Ke mana anak-anak laki-laki itu pergi?
Saya mencoba memikirkan solusi, tetapi semuanya sia-sia. Apakah kita hanya perlu menunggu?
Min Yoongi, sejak aku bertemu denganmu, seluruh duniaku telah terbalik.
"Kenapa kau menangis?" Seokjin merenung.
*Di mana kira-kira mereka berada?
Jungkook meraihnya dan mendudukkannya di kursi.
“Hyong Jebal Jebal Dasineun Apeuji Anasseumyon Jokesso” pintanya
*Hyung, tolong tenanglah, aku tidak ingin kau sakit lagi*
Tubuh Seokjin menderita lebih lama daripada kita semua... dia adalah orang pertama di antara kita yang dibawa pergi. Meskipun dia menunjukkan wajah berani saat kita bertemu, efek samping dari semua eksperimen tersebut menjadi sangat merugikan kesehatannya karena sangat memengaruhi pikirannya.
Seokjin mulai batuk dan memegang pinggangnya. Darah berceceran dari mulutnya. Aku bergegas ke sisinya.

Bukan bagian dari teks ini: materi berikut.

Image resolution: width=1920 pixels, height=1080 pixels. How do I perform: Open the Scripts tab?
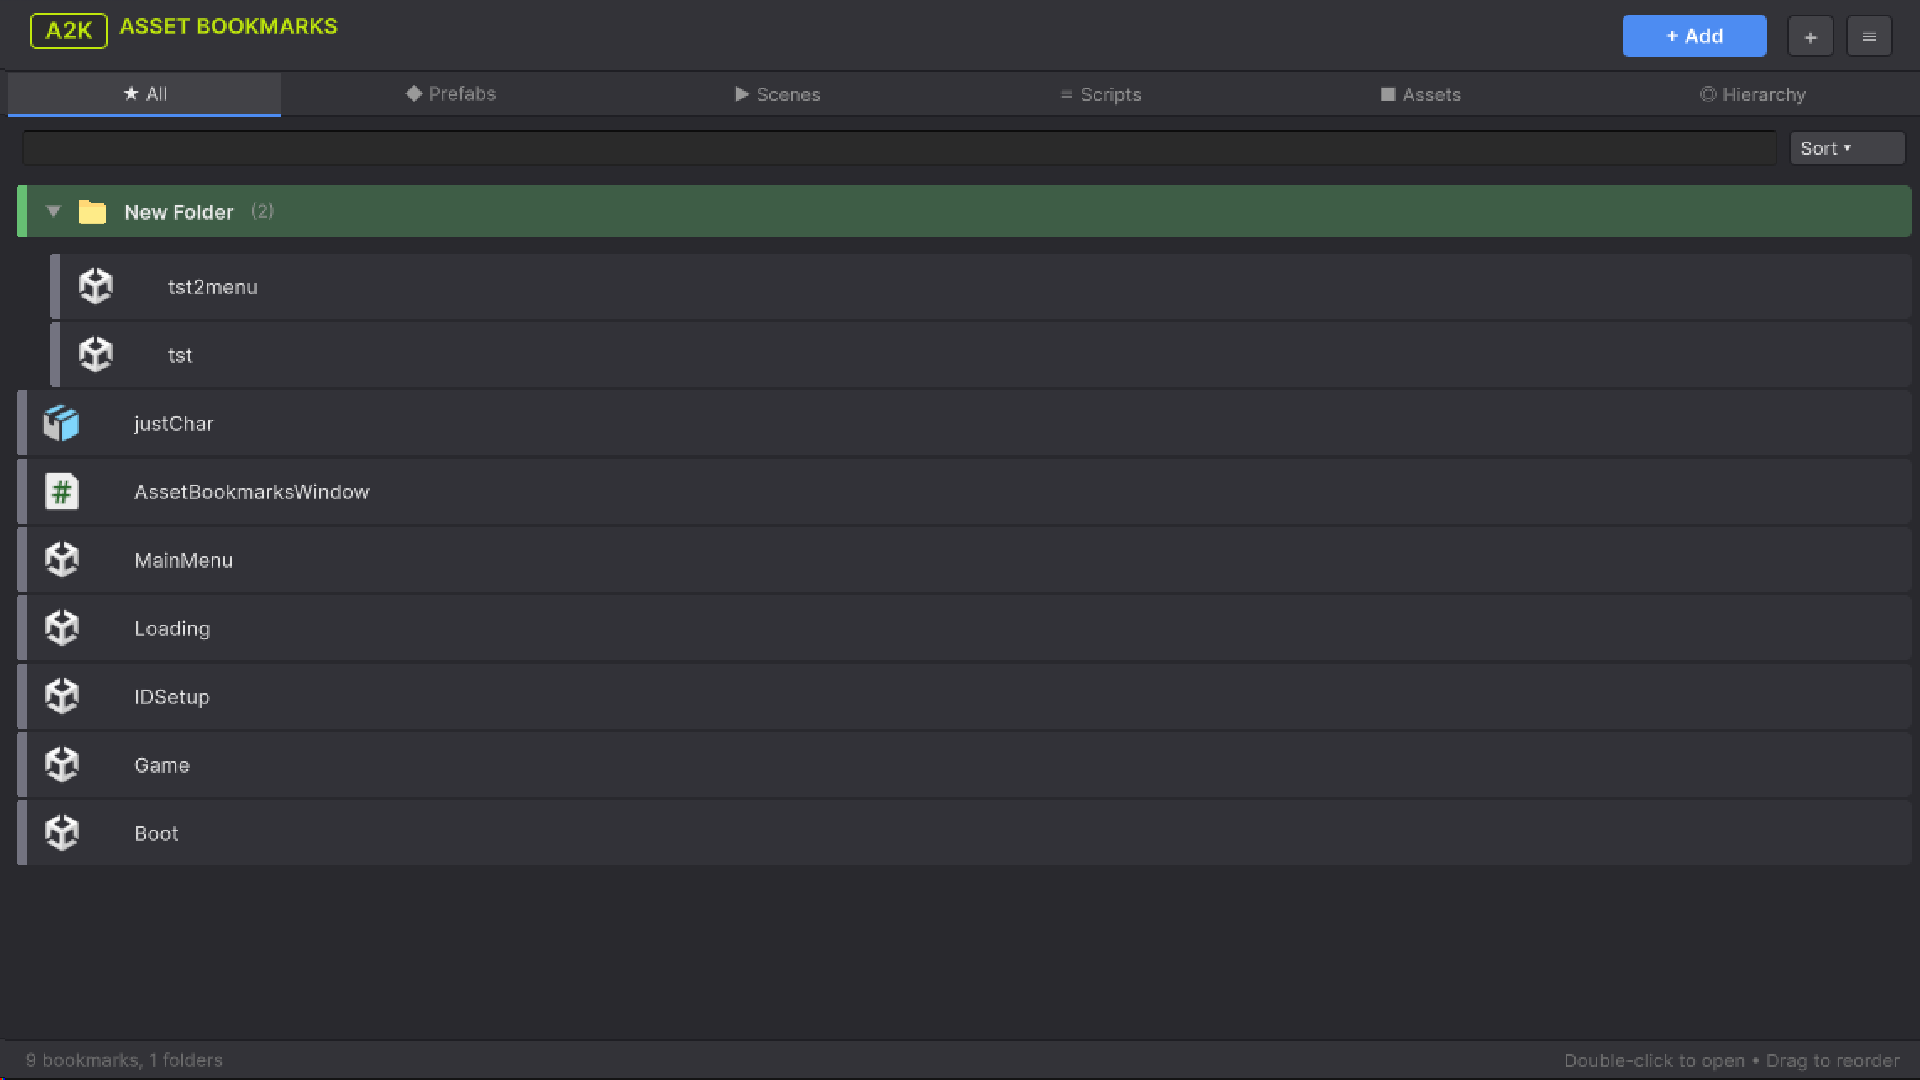(1101, 95)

"Angkat kepalanya," pintaku.
"Tidak, jangan sekarang, kumohon jangan sekarang!" teriakku
Suara sirene keras terdengar di lorong. Taehyung berteriak saat lampu mulai redup.
"Taehyung!" teriak Seokjin sambil memeluknya erat-erat.
"Seokjin!" teriakku memanggilnya.
Aku mencengkeram kemeja Seokjin dan mencoba menariknya. Jungkook juga ikut membantu.
"Kau tidak akan pergi!" teriak Jungkook.
Aku merasakan sesuatu mencengkeram tanganku, tubuhku didorong ke tanah. Aku terpisah dari Seokjin dan Taehyung.
TIDAK...
Lampu-lampu itu kembali menyala, tetapi sudah hilang. Saya kehilangan dua lampu sekaligus.
Aku menoleh dan melihat Jungkook meringkuk di belakang kursi. Perlahan aku mendekatinya dan berjongkok sejajar dengannya.
Kepalanya terangkat ke arahku, wajahnya basah kuyup oleh air mata.
"Daya tarik nama itu sangat kuat," suaranya bergetar.
*Aku selanjutnya...bukan begitu?*
Aku tak bisa menjawabnya, aku memeluknya erat-erat.
"Kita tidak akan membiarkan mereka menang," kataku.
Aku menghela napas dan duduk di sebelahnya. Mereka harus membawa kita bersama. Rasanya seperti semuanya semakin mendekat pada kami.
"dowajwo" Mataku langsung terbuka mendengar suara itu
*Bantu saya
"Apakah kamu baik-baik saja?" tanyaku.
*Apakah kamu mendengarnya?
"Jimin," kata Jungkook.
Tanpa pikir panjang, kami berdua langsung berdiri. Suara Jimin semakin keras seiring kami mengikutinya.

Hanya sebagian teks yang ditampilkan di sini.